→ **DATA FOR THIS TASK**:

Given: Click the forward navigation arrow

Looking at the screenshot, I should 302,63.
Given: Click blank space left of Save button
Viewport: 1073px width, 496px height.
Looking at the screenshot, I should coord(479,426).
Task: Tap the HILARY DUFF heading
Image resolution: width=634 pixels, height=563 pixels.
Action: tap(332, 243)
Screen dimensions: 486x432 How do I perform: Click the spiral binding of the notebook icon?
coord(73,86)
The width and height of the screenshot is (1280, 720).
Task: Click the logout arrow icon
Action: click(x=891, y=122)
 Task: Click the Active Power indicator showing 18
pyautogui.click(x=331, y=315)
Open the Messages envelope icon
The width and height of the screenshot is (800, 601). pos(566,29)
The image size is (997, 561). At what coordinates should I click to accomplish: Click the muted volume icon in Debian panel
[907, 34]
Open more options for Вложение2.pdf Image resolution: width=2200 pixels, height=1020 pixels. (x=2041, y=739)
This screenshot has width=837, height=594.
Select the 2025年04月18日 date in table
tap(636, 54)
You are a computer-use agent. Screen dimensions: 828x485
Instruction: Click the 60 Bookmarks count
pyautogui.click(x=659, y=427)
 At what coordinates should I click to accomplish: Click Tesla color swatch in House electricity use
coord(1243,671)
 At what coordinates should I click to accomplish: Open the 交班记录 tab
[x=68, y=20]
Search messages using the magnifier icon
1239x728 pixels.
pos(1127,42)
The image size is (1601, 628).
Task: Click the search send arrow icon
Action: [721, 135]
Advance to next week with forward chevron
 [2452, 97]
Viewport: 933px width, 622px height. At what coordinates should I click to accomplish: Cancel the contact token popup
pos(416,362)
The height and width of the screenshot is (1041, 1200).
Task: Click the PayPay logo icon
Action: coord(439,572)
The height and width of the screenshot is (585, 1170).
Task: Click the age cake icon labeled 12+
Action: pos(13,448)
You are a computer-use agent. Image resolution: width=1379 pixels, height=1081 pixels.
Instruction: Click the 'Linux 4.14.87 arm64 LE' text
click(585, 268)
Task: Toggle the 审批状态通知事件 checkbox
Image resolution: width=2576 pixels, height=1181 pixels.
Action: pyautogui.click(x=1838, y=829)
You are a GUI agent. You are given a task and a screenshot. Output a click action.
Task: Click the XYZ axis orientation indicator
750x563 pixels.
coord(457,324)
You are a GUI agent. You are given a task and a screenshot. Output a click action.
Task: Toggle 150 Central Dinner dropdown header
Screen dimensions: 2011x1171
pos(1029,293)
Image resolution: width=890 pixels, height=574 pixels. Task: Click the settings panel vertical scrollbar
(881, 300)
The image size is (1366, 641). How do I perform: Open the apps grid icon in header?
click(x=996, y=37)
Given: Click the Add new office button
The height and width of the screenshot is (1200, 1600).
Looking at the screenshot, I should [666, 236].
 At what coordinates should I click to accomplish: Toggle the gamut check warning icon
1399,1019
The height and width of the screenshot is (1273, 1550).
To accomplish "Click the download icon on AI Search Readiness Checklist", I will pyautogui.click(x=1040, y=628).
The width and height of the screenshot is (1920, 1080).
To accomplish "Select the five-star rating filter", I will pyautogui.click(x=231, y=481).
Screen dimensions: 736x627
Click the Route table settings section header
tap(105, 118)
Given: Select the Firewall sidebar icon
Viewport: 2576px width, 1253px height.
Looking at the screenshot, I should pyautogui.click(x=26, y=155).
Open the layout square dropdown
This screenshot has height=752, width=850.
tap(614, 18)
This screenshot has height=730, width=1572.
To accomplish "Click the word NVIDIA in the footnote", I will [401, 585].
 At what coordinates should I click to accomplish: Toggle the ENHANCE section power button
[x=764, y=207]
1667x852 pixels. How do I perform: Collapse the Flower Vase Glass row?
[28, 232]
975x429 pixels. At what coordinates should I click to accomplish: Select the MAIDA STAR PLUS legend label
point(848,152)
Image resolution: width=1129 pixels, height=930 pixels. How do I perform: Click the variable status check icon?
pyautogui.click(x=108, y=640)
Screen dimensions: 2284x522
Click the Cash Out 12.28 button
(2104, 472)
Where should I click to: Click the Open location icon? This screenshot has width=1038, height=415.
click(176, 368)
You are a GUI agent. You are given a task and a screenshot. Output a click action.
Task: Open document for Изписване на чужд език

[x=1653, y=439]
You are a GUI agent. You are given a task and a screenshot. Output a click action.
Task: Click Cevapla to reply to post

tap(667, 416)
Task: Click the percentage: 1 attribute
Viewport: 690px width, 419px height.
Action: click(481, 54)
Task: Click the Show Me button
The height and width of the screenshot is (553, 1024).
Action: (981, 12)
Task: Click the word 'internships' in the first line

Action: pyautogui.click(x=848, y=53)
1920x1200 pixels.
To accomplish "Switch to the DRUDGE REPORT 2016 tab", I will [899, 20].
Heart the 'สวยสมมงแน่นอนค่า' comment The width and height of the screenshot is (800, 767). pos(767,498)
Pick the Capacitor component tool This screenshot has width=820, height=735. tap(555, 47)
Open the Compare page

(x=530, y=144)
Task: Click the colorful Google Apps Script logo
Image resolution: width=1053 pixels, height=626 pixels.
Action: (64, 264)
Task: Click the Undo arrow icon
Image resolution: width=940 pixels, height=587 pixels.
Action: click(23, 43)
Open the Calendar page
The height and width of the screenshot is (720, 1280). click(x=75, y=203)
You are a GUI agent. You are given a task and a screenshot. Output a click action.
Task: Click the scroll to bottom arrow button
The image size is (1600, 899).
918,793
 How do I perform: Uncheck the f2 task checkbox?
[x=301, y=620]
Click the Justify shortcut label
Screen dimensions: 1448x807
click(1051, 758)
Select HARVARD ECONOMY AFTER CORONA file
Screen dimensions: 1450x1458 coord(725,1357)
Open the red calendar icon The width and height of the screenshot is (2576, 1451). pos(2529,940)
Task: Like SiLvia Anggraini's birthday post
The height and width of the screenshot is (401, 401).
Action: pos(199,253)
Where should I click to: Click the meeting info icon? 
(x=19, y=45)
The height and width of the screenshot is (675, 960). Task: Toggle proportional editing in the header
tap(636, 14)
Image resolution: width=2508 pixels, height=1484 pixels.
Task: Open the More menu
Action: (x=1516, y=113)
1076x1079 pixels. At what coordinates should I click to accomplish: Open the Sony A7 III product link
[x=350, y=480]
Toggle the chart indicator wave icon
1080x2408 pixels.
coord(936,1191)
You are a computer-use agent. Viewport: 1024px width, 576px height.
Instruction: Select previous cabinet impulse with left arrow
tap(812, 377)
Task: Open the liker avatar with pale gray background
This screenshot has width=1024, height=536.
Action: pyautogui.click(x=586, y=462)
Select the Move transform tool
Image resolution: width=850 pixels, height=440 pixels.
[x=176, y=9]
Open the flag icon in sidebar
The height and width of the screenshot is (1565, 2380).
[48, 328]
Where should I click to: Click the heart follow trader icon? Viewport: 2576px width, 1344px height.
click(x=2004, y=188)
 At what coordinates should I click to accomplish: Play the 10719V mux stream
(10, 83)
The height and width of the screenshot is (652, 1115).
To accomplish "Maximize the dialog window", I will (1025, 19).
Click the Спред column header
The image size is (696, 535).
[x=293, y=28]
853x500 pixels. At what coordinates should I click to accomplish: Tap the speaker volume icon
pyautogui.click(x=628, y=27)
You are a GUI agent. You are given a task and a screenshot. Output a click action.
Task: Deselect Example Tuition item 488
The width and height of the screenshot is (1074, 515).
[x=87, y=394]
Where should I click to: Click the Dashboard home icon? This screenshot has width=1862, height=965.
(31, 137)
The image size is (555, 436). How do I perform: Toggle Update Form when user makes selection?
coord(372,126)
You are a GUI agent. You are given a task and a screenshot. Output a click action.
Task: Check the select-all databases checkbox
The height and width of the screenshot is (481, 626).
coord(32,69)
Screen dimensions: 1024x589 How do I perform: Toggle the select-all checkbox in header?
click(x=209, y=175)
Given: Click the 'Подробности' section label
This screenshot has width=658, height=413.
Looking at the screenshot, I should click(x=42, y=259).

→ **EXERCISE TASK**: Arrange the lines from the one containing "Click the Спред column header" through the end of the entries as a Markdown table with the columns Entry No. and Text, skipping any blank lines.

→ **CORRECT ANSWER**:
| Entry No. | Text |
|---|---|
| 1 | Click the Спред column header |
| 2 | The image size is (696, 535). |
| 3 | [x=293, y=28] |
| 4 | 853x500 pixels. At what coordinates should I click to accomplish: Tap the speaker volume icon |
| 5 | pyautogui.click(x=628, y=27) |
| 6 | You are a GUI agent. You are given a task and a screenshot. Output a click action. |
| 7 | Task: Deselect Example Tuition item 488 |
| 8 | The width and height of the screenshot is (1074, 515). |
| 9 | [x=87, y=394] |
| 10 | Where should I click to: Click the Dashboard home icon? This screenshot has width=1862, height=965. |
| 11 | (31, 137) |
| 12 | The image size is (555, 436). How do I perform: Toggle Update Form when user makes selection? |
| 13 | coord(372,126) |
| 14 | You are a GUI agent. You are given a task and a screenshot. Output a click action. |
| 15 | Task: Check the select-all databases checkbox |
| 16 | The height and width of the screenshot is (481, 626). |
| 17 | coord(32,69) |
| 18 | Screen dimensions: 1024x589 How do I perform: Toggle the select-all checkbox in header? |
| 19 | click(x=209, y=175) |
| 20 | Given: Click the 'Подробности' section label |
| 21 | This screenshot has width=658, height=413. |
| 22 | Looking at the screenshot, I should click(x=42, y=259). |